Single-contract procurement transformation
The operational transformation was as significant as the visual one. Before UNEOM, the group's uniform procurement involved: 6 separate supplier contracts with different terms, pricing, and SLAs; 6 different ordering processes (two via email, two via WhatsApp, two via phone calls); 3 regional procurement managers each handling 2 sub-brands; no centralised visibility into total spend, inventory levels, or replacement cycles; and an average 3–4 week lead time for joiner kits (with one sub-brand averaging 6 weeks). After UNEOM: a single contract with unified pricing across all six sub-brands, achieving volume discounts unavailable at individual sub-brand scale; a single digital ordering portal accessible to all 24 store managers; one UNEOM programme manager as the single point of contact for the entire group; real-time inventory visibility across all six colourways and all size ranges; and a standardised 72-hour joiner-kit SLA (48 hours for Riyadh, Jeddah, Dammam; 72 hours for other cities). The procurement overhead reduction was immediate and measurable: the three regional procurement managers collectively reclaimed 25 hours per month previously spent managing six supplier relationships — time redeployed to strategic vendor management across other product categories.

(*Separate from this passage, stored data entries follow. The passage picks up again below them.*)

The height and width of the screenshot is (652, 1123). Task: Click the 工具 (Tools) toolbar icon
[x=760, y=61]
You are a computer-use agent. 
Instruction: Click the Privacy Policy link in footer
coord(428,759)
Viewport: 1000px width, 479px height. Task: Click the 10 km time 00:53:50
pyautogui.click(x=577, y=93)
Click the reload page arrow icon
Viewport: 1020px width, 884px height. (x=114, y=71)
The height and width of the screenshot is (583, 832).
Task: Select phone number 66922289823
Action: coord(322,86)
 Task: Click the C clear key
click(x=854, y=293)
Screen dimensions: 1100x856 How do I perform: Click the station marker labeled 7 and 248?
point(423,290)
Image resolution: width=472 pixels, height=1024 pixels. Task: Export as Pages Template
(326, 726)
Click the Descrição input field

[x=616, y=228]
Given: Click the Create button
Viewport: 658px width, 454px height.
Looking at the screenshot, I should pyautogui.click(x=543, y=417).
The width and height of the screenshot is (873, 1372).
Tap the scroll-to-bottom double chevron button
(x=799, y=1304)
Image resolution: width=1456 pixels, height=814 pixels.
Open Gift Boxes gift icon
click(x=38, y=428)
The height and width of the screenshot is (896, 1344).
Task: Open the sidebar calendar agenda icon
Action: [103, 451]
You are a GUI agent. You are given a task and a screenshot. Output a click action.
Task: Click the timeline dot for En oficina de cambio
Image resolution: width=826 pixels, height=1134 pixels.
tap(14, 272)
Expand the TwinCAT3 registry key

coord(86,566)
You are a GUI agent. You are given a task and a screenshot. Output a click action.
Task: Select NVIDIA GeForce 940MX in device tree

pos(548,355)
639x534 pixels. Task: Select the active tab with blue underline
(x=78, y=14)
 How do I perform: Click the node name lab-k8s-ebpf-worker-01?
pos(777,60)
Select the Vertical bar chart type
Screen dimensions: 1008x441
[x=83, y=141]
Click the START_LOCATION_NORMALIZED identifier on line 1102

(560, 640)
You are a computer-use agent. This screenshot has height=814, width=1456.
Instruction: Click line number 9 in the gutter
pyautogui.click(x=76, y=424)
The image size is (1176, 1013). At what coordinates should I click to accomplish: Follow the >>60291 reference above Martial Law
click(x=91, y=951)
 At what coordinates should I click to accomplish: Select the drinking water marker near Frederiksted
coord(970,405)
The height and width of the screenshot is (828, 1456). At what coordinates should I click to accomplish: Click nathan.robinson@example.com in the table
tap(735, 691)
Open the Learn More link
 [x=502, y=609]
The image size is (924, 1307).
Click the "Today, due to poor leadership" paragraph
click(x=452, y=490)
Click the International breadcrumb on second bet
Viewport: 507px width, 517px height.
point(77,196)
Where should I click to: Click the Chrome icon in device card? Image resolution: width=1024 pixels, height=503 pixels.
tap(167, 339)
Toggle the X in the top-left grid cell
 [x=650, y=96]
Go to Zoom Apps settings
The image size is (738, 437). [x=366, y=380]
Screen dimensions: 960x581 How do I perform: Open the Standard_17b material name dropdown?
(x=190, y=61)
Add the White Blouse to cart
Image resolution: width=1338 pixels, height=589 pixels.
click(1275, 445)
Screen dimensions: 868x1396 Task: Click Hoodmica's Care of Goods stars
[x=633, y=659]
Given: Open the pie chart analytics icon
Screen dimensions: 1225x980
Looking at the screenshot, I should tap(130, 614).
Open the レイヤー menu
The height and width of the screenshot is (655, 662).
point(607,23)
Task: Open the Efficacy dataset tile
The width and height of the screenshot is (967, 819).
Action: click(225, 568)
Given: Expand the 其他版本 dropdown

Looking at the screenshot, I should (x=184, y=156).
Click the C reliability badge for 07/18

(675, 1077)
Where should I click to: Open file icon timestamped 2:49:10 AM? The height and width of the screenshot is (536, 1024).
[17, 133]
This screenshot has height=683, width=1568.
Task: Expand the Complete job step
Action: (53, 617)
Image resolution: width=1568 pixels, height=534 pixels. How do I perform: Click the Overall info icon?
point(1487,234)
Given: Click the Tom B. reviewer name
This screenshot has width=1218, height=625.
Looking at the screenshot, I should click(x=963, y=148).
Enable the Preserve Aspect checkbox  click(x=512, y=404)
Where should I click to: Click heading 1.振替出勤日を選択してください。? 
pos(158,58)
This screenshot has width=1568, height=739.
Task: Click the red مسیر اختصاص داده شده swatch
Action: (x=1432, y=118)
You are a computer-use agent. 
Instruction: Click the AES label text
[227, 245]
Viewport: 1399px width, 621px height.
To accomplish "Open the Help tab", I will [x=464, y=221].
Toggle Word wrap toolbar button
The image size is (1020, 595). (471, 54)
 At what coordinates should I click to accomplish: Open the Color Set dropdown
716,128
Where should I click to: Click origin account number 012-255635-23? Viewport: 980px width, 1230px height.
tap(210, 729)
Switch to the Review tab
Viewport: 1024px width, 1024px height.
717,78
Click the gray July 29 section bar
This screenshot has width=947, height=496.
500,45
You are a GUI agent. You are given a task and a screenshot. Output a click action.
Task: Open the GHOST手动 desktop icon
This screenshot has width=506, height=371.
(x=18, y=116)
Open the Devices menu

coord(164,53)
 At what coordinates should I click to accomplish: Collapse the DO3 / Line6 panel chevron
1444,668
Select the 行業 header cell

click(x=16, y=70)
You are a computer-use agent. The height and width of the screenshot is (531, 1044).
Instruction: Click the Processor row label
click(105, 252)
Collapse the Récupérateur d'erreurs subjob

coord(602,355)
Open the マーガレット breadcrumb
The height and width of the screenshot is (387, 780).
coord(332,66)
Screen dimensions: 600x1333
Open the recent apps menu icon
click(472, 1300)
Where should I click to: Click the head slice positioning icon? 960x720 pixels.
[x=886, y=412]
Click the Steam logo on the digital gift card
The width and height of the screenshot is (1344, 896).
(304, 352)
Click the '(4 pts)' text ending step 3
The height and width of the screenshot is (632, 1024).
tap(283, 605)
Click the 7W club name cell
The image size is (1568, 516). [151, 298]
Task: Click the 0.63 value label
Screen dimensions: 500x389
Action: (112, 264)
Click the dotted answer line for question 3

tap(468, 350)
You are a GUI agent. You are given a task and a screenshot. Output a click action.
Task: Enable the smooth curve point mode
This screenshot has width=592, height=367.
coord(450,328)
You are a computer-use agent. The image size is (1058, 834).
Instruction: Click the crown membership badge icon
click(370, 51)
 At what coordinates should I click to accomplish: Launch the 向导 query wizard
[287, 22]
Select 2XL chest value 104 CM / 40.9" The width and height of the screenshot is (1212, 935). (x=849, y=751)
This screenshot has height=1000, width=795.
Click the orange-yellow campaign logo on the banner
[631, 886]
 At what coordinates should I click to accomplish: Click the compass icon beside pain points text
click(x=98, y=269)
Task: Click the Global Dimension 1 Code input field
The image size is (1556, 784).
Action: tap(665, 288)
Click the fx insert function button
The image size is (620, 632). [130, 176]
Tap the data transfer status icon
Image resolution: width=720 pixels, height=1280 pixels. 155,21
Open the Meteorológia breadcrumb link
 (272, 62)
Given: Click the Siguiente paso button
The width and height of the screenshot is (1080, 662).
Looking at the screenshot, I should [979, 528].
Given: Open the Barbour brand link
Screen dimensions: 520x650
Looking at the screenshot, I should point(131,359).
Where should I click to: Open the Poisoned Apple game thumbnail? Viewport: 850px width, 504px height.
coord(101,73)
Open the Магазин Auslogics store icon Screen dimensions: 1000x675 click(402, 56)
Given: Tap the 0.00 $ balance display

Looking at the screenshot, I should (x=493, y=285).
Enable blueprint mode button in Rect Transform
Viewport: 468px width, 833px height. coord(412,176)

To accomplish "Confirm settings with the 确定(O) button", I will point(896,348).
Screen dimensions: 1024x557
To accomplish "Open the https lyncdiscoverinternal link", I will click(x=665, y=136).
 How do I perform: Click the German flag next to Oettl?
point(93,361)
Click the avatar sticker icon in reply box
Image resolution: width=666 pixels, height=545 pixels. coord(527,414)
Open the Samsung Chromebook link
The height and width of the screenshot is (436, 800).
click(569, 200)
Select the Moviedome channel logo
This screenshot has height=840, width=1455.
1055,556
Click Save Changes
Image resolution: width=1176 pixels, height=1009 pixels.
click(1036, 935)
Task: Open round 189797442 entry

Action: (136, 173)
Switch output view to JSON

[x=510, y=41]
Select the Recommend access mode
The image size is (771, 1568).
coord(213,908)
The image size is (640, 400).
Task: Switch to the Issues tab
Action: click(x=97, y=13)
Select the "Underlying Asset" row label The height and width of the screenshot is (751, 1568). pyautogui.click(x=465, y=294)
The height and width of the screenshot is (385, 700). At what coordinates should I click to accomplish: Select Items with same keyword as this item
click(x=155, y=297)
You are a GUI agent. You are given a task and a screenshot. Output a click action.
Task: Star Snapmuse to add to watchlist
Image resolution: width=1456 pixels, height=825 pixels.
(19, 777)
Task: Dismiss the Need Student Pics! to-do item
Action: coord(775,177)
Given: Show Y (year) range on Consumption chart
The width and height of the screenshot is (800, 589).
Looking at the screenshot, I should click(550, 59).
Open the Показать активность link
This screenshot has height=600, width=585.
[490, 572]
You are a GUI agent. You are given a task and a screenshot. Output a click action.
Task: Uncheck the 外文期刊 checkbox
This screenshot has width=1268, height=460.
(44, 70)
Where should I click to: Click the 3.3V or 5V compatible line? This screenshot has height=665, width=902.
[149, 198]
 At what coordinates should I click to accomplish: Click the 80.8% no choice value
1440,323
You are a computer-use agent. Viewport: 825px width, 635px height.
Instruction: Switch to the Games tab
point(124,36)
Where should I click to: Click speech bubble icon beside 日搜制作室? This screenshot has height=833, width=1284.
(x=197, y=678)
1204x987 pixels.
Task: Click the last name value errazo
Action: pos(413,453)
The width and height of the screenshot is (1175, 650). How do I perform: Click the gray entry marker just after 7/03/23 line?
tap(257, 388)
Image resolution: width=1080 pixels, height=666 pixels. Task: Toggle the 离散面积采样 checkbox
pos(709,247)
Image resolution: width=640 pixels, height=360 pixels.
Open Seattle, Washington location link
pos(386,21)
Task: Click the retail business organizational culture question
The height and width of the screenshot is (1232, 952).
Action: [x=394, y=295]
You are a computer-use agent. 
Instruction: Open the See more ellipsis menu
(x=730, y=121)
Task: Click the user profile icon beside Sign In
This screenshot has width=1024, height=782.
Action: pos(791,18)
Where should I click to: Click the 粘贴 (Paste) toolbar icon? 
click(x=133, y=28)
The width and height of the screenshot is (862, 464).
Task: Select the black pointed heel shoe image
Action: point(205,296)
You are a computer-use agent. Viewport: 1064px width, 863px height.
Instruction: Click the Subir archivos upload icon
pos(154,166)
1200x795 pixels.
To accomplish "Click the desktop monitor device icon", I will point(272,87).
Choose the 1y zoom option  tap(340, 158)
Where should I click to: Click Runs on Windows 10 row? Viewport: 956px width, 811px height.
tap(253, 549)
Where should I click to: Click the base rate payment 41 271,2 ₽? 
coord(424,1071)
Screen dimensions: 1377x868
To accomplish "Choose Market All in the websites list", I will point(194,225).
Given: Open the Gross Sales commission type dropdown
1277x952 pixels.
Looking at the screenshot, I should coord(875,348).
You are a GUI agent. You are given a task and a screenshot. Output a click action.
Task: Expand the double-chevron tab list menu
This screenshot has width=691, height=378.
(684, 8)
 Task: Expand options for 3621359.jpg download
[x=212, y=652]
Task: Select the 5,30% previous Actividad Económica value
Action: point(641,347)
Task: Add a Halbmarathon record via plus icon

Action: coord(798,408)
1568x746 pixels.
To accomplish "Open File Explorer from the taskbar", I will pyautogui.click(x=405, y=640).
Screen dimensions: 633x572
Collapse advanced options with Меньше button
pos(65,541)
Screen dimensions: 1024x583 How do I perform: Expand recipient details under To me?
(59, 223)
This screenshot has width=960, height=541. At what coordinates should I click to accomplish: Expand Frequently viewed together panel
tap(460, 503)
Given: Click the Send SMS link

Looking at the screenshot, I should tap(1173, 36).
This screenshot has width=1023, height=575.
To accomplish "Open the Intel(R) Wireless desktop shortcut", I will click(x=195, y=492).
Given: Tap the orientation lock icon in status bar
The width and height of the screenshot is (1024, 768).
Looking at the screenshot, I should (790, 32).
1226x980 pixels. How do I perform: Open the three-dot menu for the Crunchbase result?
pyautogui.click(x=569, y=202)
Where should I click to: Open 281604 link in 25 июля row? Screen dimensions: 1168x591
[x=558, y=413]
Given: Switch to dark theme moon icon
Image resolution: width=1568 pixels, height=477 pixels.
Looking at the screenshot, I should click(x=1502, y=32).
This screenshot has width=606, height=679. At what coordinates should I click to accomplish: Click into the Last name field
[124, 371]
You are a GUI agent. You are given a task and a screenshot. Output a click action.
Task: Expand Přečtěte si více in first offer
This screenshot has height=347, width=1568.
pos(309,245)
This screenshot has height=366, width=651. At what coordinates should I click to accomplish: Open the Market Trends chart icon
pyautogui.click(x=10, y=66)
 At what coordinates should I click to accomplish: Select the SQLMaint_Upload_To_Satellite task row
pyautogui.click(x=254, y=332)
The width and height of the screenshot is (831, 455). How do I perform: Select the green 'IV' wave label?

Financial and operational results
The programme's financial impact was measured at the 12-month mark across three dimensions. Direct cost savings: total annual uniform spend decreased from SAR 850,000 to SAR 612,000 — a 28% reduction. The savings were driven by: bulk-contract pricing across 320 garments (vs. 6 separate small orders); standardised fabric specification eliminating premium pricing on sub-brand-specific materials; and extended garment lifespan (mean 11 months across all sub-brands, vs. 7 months previously) reducing replacement frequency. Indirect cost savings: the 60% procurement overhead reduction — measured in manager hours — was valued at approximately SAR 95,000 per year in reallocated labour cost. The elimination of emergency procurement (previously averaging 8 emergency orders per month across the group, each carrying a 35% surcharge) saved an additional SAR 42,000 annually. Brand coherence: while each sub-brand maintained its distinct visual identity through the colour-tier system, customers in shared mall environments (where multiple sub-brands operated adjacent stores) reported increased awareness of the group's portfolio connection. The group's marketing team leveraged this for cross-brand promotions, increasing inter-brand customer migration by 14%. The programme contract was renewed for 36 months — the longest uniform contract in the group's history — with scope expanded to include seasonal accessories and a pilot programme for branded tote bags issued to loyalty-tier customers.